August 11, 2008 - 4:16 pm - by Richard Fernandez
Plastic Snoopy
2008-08-11 20:50:28

Mike Sylwester:

I’m not so sure that the S. Ossetians would have acted so boldly had they not known that the Russians were willing to back them with substantial force. They ambushed Georgian police with IEDs and then called for volunteers from the North slopes of the Caucuses to help. Indeed, that was what Russia called their troops on the first day, as they moved through the pass. That rhetorical coordination should indicate the level of Russian involvement in this affair.

A good portion of Russia’s Black Sea Fleet sortied within days of the Georgian incursion into S. Ossetia — ready to fight, and land troops no less. This is no small undertaking. Russia’s fleet has not been well funded since the Soviet collapse. This year’s deployment of the Kuznetsov carrier group was a milestone in Russian fleet readiness.

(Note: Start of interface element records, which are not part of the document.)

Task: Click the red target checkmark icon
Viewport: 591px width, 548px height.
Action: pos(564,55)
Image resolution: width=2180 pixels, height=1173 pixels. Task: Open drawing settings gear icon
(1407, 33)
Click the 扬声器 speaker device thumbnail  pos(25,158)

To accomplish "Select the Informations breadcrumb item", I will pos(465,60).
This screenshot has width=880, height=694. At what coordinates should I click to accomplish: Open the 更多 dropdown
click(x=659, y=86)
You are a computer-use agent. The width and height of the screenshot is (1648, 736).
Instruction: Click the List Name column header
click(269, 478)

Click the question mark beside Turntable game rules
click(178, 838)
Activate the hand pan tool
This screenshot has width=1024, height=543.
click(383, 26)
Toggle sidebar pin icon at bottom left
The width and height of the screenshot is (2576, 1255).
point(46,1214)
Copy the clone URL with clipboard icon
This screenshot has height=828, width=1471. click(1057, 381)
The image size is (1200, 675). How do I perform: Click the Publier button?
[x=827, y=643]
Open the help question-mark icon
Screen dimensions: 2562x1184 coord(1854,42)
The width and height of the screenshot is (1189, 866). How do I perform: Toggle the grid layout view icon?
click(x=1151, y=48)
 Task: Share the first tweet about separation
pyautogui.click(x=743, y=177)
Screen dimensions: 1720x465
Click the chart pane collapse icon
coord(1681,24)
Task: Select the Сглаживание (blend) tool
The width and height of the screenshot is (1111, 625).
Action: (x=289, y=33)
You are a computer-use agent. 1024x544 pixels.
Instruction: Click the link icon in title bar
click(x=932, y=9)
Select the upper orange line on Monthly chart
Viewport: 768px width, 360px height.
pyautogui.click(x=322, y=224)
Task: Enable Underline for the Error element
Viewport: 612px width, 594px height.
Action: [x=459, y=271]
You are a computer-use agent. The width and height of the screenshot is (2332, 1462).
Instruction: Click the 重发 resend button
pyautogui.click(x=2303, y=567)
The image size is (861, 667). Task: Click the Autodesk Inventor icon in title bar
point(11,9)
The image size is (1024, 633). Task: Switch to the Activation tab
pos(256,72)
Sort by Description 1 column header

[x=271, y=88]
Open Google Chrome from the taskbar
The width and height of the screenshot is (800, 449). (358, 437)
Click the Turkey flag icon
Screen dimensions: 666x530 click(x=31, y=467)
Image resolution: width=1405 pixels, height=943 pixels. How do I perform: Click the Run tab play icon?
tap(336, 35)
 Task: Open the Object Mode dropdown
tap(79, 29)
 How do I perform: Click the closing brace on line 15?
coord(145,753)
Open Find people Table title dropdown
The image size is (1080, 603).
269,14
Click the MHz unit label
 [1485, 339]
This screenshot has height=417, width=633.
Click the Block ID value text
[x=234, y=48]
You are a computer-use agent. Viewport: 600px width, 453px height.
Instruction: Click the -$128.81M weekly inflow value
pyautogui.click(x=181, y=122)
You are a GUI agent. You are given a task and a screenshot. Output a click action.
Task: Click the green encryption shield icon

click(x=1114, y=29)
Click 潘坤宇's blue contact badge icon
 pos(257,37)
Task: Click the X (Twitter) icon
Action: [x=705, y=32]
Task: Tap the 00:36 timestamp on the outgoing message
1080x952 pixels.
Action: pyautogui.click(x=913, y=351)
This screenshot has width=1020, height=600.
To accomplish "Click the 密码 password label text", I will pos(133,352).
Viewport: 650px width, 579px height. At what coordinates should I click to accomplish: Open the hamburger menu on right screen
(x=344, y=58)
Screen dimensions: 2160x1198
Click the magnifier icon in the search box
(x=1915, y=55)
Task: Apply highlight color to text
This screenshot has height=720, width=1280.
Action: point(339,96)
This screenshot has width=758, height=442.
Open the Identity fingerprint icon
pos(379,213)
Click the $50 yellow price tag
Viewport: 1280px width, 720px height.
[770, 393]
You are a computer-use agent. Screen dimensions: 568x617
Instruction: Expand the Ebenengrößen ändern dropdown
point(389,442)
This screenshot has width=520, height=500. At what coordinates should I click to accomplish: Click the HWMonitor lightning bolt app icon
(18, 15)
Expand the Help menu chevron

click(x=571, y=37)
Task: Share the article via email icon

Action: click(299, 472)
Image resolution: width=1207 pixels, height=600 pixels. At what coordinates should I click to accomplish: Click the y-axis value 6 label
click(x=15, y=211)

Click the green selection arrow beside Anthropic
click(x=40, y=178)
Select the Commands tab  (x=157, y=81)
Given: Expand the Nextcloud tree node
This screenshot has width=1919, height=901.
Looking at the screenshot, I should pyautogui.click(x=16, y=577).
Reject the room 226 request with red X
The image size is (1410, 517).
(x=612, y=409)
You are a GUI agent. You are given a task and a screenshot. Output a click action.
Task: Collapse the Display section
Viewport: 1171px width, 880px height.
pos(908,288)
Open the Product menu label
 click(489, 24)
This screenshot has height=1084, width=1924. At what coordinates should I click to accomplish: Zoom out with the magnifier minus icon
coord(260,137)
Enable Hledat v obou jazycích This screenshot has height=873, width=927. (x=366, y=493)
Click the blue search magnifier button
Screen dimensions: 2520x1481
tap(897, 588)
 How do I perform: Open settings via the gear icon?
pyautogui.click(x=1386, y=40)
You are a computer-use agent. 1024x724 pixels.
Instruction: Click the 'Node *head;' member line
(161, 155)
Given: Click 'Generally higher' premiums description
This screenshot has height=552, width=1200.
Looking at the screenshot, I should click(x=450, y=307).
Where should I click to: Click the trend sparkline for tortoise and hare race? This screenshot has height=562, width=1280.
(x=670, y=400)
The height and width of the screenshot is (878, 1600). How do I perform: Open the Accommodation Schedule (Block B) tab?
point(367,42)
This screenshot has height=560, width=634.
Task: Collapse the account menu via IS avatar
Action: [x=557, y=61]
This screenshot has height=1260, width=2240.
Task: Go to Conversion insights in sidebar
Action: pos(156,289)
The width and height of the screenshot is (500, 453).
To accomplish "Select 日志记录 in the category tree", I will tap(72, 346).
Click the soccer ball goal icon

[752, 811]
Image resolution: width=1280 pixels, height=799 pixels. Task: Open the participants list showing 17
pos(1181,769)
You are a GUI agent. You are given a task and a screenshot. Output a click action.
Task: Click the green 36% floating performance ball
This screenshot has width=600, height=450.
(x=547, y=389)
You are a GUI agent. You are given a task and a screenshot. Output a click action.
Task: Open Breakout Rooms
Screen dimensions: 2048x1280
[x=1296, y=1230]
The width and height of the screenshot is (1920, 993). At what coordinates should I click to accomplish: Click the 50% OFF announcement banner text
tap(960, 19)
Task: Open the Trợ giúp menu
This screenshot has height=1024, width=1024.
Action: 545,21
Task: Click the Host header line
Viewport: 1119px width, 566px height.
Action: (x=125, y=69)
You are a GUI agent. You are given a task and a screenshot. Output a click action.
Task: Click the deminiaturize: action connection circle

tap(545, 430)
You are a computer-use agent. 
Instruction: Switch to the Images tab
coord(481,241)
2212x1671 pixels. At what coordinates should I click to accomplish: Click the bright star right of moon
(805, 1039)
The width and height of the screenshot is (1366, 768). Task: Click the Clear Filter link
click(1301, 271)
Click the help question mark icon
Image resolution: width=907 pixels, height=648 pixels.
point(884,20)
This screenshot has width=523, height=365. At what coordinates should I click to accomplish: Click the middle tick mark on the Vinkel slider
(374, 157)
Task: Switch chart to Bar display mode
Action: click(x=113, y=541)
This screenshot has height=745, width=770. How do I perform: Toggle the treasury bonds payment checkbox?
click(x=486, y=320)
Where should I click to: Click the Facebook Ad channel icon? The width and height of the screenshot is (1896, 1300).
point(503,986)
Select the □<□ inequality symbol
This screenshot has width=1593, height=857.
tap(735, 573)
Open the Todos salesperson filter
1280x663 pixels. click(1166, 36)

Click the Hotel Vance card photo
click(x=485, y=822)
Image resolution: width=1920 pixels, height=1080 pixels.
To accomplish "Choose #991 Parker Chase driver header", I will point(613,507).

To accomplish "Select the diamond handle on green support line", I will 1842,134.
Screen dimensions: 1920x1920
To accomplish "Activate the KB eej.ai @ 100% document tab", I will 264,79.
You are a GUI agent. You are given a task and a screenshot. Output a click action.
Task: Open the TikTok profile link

When I factor in the recent repair of the rail line into Abkahzia, the drone shoot-down incident earlier this year, and the PKK bombing of that famous Georgian pipeline a week ago (when was the last time the PKK operated outside of Turkey/N.Iraq/N.E.Iran?), it becomes clear to me that the Russian invasion was in the works for a good while. This was no sudden response to “war crimes” real or imagined. The fact that Russia now publicly labels the Georgian President a war criminal suggests to me that they will stay in Georgia until such time that Saakashvili is delivered to a Russian tribunal, and a Russian puppet takes charge in Tbilisi.